Watched Sam Peckinpah’s Straw Dogs yesterday evening, just a couple of hours after posting a blog complaining that I had neglected my London-returned DVDs. Found the ideal pretext: a friend dropped in and we saw the film together while chewing on chicken tikkas and sipping wine. If I’d been home alone I probably would never have gotten around to it. (As a rule, I enjoy watching movies by myself but these days any spare time goes into reading.)

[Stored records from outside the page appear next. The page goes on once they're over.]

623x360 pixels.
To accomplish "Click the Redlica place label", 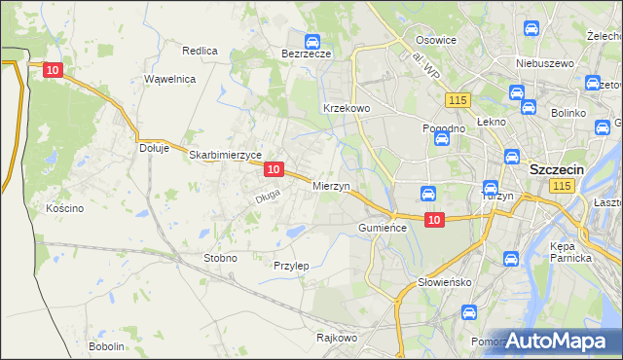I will click(200, 50).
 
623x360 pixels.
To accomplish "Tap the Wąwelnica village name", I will click(170, 79).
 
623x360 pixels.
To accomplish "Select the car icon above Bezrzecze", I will click(312, 42).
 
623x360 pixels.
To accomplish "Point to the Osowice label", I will click(436, 40).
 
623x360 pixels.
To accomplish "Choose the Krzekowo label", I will click(346, 108).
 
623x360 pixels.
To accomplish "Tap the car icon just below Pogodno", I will click(441, 139).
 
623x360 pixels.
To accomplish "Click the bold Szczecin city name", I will click(556, 168).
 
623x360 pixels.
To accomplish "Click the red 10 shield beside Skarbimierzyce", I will click(274, 169).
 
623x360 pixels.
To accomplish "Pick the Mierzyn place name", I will click(331, 185).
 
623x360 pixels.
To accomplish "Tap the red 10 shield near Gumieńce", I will click(434, 220).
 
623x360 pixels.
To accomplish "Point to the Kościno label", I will click(65, 208).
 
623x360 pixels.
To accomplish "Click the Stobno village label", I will click(219, 258).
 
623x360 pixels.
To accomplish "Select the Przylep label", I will click(291, 265).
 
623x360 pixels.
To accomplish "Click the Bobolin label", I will click(106, 346).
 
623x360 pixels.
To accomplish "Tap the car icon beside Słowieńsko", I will click(510, 259).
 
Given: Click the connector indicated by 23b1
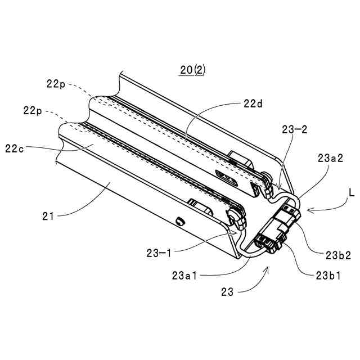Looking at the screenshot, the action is (x=269, y=242).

Peckinpah, for the uninitiated, is a director who rewrote the grammar of screen violence in American westerns in the late 1960s. His 1969 film The Wild Bunch featured slow-motion shootouts that eschewed the sterile "bang-bang-roll-over-and-die" gunfights that had characterised previous westerns. Peckinpah brought in science; his (inevitably gory) shootout sequences showed the exact effect a bullet fired at close range has on a human body, with shots that dwelt lovingly on bullet entering flesh at one spot and exiting through another, accompanied by thin sprays of blood. (Incidentally, The Wild Bunch had a huge stylistic influence on Sholay -- especially the scene where Veeru and Jai pretend to be dead and ambush the six dacoits who have come to collect their bodies.)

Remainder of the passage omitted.